Pointing records for text and elements
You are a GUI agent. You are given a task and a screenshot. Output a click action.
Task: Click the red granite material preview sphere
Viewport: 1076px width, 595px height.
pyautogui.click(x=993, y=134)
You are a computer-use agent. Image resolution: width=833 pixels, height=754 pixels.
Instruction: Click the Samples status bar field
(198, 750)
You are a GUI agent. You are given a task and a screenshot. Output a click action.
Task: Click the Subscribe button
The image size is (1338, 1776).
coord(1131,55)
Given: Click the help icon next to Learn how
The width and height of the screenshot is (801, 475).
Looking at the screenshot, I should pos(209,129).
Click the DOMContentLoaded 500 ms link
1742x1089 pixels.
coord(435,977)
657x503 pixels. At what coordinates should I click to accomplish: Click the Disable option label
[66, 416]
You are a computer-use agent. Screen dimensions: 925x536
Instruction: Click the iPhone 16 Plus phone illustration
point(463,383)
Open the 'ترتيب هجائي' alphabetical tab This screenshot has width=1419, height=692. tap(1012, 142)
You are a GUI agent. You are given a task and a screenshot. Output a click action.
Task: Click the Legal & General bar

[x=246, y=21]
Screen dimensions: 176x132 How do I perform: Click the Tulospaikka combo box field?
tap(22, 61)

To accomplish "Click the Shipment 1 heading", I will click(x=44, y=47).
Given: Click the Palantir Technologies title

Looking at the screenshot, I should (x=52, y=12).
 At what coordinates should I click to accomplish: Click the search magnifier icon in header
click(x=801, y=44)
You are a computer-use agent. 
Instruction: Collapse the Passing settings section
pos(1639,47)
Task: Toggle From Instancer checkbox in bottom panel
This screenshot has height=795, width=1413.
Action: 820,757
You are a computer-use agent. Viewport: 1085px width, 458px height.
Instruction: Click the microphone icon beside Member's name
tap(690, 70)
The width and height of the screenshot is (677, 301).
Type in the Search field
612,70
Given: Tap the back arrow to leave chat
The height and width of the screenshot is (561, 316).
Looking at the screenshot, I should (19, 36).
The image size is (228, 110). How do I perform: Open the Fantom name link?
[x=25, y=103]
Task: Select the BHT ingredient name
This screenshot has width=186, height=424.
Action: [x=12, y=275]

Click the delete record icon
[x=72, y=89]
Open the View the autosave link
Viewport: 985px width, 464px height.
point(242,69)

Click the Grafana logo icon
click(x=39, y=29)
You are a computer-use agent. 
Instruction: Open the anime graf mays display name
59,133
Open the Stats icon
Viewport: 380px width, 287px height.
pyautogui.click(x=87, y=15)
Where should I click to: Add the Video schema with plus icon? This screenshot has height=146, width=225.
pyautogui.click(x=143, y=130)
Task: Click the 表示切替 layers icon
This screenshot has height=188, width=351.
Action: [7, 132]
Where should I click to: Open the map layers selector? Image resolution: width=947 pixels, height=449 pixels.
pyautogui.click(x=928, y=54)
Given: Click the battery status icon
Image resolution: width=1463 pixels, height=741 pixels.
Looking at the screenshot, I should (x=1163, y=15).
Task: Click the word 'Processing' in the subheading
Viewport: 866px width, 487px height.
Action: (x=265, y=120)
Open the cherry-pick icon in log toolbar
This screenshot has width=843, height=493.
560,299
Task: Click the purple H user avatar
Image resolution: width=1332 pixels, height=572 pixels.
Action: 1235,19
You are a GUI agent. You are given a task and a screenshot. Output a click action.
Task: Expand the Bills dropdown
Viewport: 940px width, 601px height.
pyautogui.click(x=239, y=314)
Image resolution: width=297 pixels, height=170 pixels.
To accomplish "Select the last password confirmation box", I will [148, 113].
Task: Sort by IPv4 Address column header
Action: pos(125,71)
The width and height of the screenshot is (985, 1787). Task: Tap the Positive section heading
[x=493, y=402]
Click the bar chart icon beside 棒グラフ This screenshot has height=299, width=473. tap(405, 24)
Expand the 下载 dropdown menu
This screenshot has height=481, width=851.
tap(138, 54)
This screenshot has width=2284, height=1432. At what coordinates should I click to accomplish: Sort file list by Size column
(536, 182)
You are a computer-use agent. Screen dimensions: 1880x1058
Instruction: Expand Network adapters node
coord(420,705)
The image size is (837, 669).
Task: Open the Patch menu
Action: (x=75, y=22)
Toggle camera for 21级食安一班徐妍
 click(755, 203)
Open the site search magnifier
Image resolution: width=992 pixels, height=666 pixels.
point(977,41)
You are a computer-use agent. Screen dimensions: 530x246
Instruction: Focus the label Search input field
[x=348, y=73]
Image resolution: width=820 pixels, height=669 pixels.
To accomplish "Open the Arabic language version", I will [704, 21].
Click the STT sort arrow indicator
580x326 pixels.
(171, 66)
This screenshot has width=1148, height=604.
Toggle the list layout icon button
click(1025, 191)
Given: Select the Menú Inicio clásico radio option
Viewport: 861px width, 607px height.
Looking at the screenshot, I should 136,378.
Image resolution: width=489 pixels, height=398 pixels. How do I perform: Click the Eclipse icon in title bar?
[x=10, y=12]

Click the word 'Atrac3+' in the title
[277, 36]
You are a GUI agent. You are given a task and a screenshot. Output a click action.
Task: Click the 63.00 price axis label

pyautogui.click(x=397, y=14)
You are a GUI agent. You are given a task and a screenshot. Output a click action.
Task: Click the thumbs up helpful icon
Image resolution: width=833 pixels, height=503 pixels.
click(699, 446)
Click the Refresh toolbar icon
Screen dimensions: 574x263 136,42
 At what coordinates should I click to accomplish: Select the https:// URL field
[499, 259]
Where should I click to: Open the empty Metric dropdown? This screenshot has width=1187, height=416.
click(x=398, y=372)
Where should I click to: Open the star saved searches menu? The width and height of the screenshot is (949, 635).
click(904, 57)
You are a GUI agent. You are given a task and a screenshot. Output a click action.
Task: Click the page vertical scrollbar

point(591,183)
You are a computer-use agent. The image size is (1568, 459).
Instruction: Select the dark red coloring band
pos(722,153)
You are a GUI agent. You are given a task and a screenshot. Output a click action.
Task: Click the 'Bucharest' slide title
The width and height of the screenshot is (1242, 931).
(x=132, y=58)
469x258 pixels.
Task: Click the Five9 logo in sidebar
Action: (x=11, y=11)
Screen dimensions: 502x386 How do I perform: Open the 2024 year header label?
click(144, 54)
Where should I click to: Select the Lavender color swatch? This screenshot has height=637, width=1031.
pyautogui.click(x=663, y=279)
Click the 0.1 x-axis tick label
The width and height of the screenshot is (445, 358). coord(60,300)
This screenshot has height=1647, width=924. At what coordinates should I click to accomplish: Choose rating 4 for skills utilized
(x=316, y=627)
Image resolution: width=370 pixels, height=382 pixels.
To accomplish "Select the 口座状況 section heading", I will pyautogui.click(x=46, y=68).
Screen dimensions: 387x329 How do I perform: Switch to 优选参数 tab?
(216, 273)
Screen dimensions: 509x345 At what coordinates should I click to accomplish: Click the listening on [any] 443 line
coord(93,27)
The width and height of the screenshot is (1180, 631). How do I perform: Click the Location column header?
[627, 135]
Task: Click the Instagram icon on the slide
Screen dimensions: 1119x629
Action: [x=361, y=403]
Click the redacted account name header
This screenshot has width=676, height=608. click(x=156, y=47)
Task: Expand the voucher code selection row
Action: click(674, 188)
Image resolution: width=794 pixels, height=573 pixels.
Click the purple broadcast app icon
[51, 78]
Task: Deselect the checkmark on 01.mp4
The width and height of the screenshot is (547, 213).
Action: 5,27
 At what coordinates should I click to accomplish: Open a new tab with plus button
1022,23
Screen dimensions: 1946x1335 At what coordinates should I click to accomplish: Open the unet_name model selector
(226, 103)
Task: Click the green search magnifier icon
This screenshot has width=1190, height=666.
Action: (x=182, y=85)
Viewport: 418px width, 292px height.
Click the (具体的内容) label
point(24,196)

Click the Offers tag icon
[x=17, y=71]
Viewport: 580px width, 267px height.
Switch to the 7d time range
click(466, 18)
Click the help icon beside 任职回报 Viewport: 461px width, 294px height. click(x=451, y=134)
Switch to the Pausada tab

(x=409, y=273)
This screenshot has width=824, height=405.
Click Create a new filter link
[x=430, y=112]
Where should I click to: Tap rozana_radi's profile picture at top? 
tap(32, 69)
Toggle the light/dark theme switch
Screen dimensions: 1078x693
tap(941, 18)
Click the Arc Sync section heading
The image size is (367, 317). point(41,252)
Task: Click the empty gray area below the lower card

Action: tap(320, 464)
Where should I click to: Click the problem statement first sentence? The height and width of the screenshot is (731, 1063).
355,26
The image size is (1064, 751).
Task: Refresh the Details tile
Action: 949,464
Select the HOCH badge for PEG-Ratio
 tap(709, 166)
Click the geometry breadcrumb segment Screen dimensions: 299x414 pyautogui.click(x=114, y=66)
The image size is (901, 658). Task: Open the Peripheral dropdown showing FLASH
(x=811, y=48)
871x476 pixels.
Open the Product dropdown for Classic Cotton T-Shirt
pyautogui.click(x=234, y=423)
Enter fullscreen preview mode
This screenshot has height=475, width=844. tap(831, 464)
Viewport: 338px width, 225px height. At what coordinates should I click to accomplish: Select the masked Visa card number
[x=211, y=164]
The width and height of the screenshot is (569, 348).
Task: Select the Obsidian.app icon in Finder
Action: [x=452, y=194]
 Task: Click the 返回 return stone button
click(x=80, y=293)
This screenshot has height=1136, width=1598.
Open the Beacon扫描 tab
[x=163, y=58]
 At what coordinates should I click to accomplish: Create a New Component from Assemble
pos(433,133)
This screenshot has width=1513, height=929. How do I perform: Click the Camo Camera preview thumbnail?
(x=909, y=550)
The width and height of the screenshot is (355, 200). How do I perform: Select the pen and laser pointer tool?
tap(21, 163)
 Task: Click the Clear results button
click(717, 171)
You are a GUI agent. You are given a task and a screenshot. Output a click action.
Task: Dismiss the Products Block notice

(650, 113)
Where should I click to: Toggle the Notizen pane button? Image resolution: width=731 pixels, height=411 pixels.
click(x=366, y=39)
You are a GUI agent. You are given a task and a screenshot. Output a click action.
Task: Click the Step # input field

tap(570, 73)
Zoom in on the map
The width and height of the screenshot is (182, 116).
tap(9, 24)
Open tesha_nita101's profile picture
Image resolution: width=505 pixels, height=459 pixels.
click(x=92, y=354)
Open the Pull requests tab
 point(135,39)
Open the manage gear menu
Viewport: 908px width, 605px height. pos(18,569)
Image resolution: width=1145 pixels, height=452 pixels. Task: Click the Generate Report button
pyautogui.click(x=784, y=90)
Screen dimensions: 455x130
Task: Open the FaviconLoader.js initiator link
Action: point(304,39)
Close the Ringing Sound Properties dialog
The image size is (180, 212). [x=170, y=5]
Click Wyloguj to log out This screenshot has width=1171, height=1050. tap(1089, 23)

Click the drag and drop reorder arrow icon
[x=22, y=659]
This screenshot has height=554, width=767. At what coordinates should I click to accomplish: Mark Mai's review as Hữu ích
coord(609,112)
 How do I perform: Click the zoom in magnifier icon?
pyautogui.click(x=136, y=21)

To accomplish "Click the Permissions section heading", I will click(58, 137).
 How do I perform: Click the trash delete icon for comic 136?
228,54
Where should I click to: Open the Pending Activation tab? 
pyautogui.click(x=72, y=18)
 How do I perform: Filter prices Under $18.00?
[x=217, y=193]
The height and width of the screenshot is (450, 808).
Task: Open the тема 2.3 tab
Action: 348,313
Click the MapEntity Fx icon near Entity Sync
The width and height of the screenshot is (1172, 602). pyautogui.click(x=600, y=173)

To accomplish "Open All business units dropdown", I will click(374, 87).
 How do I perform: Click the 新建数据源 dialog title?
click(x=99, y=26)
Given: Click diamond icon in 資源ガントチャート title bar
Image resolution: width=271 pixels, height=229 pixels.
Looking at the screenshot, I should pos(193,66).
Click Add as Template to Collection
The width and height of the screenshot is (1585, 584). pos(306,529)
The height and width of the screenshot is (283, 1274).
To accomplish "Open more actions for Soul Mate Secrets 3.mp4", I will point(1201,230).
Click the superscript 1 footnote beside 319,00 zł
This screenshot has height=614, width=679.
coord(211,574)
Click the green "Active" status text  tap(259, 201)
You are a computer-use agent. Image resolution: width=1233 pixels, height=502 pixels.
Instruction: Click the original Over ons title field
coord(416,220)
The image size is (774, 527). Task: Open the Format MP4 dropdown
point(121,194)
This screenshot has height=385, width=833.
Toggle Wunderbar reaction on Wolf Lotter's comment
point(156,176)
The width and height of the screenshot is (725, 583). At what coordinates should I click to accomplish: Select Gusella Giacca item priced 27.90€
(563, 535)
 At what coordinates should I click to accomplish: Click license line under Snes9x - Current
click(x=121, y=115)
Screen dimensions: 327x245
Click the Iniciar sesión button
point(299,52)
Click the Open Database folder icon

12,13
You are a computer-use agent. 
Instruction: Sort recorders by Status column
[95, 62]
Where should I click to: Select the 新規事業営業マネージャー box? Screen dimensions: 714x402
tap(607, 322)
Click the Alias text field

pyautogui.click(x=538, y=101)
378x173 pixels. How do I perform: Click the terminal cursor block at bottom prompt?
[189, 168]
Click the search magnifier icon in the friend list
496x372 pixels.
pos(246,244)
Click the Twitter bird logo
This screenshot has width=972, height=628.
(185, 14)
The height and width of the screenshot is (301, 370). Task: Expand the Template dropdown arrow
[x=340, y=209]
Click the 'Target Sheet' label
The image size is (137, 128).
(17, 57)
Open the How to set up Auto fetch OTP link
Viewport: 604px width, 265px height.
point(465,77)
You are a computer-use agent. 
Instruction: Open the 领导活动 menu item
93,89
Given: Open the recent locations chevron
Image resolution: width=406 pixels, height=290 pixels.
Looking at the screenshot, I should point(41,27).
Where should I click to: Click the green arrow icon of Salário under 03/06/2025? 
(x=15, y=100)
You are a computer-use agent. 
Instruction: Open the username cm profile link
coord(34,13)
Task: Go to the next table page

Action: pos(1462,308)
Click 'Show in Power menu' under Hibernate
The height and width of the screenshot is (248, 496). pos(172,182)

Exercise directions → Count the lines in the records above that contain the string "will", treating case as significant. Reply with the number alone.

Result of this exercise → 7